A few months ago, Google Cloud sent an email to all active users of Cloud Composer 1:

“The final version of Cloud Composer 1 is nearing the end of support. Migrate to Cloud Composer 2 by March 25, 2024 for continued support.

On March 25, 2024, the last released Composer 1 version, Composer 1.20.12, will reach its planned end of support according to the versioning model. As of this date, Cloud Composer 2 will be the only General Availability product line and will continue to get new features and updates.

While your Cloud Composer 1 environments will continue to be available after their end of support, Cloud Support or Cloud Composer teams will not be able to support any potential issues in these environments.”

In this article, I will outline the steps involved in migrating to Airflow 2/Composer 2 and discuss the outcomes of the migration.

It’s important to note that Google Cloud provides extensive documentation with detailed explanations, which has proven to be incredibly useful. However, even with these helpful resources, unexpected challenges can still arise during the migration process. Despite these unforeseen issues, my personal experience with Google Cloud has been overwhelmingly positive, reinforcing my preference for working with GCP.

Select your migration strategy

If you are currently running Composer in a production environment, it is important to ensure that the migration process is as smooth and efficient as possible.

Fortunately, Google Cloud offers various migration guides in their documentation, allowing you to choose the best option that aligns with your project’s specifications and the number of DAGs involved. By following the appropriate migration guide, you can minimize any potential disruptions and seamlessly transition to the new environment.

In this article, I will discuss the migration process using snapshots, which, in my opinion, is the most efficient approach. When migrating a project with 20 DAGs, the preparation phase may require some time. However, the actual migration, which involves taking a snapshot of the existing environment and loading it into the newly created Composer 2 environment, typically takes around 2 hours. By diligently following all the necessary preparation steps, you can minimize the risk of encountering any critical issues during the migration process.

Step 1: Upgrade to Airflow 1.10.15

To facilitate the migration, it is recommended to upgrade your environment if you are currently using an Airflow version older than 1.10.15. You can achieve this by transitioning to a Cloud Composer version that incorporates Airflow 1.10.15 and supports snapshots. The upgrade process can be initiated through the console by navigating to the “Environment configuration” section within Composer. Once your Composer image is set to “composer-1.20.12-airflow-1.10.15”, you are well-prepared for the migration. An important detail to keep in mind is that the Composer image includes PyPI packages, which will be very important as we progress with the migration and handle Airflow operators and backport packages.

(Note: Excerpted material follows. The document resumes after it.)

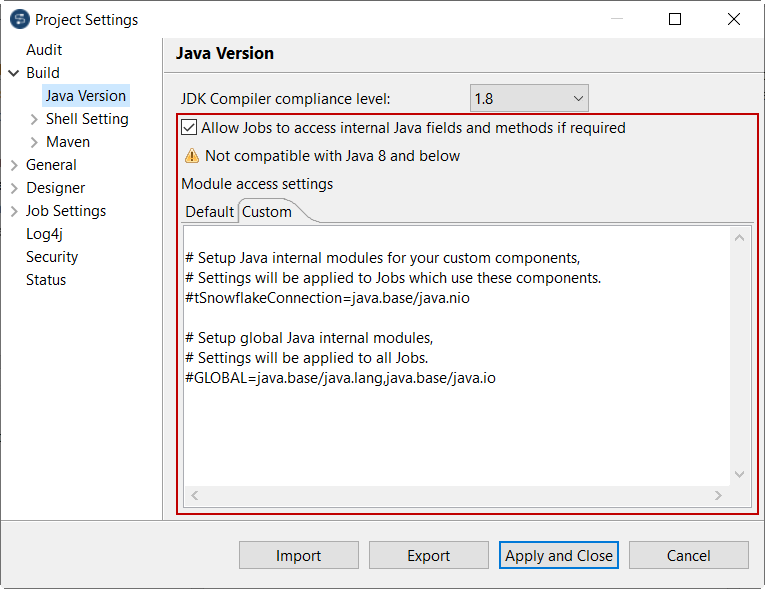Close the Project Settings dialog
Screen dimensions: 765x589
734,19
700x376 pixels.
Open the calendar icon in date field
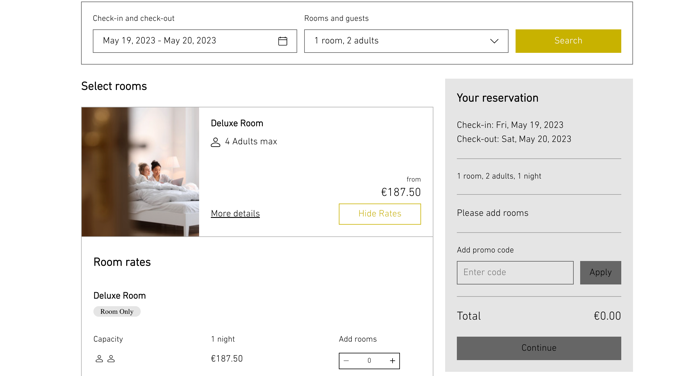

Step 2: Check compatibility with Airflow 2

Before proceeding with the migration to Composer 2, it’s critical to identify the components and configurations that need to be adjusted. A crucial aspect to keep in mind is that Composer 2 runs on Airflow 2, which means that any DAGs using “contrib” imports, specific to Airflow 1, will need to be updated. To ensure a smooth transition, it’s essential to review your existing DAGs and make the necessary adjustments to bring them in line with Airflow 2 requirements.

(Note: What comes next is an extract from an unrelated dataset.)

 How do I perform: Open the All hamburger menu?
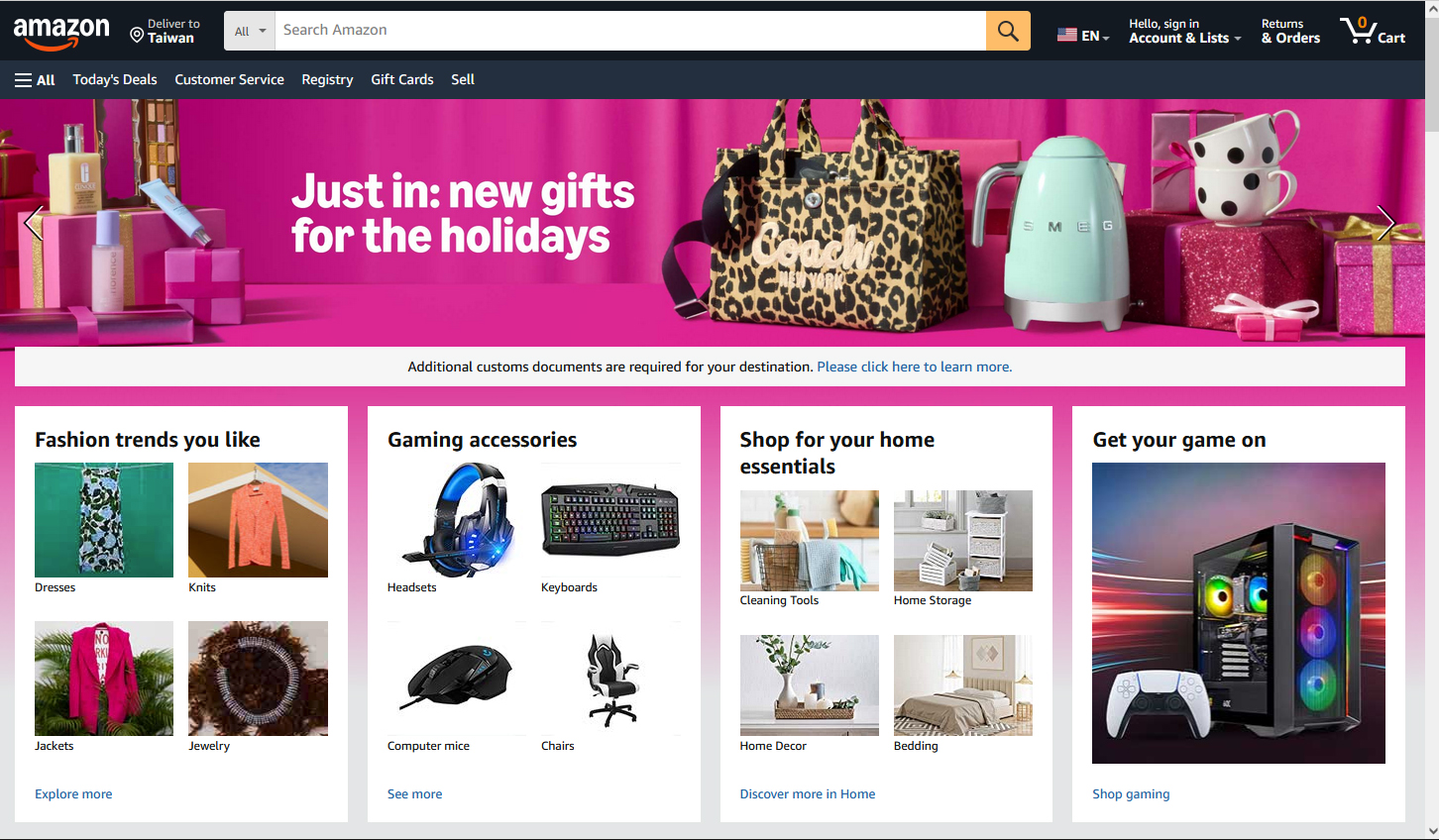(x=35, y=80)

Fortunately, Google Cloud has a near-perfect solution to this challenge: the upgrade check script.

gcloud composer environments run \
COMPOSER_1_ENV \
--location=COMPOSER_1_LOCATION \
upgrade_check \
-- --ignore VersionCheckRule --ignore LoggingConfigurationRule \
--ignore PodTemplateFileRule --ignore SendGridEmailerMovedRule

Replace:

  • COMPOSER_1_ENV with the name of your Airflow 1.10.15 environment.
  • COMPOSER_1_LOCATION with the region where the environment is located.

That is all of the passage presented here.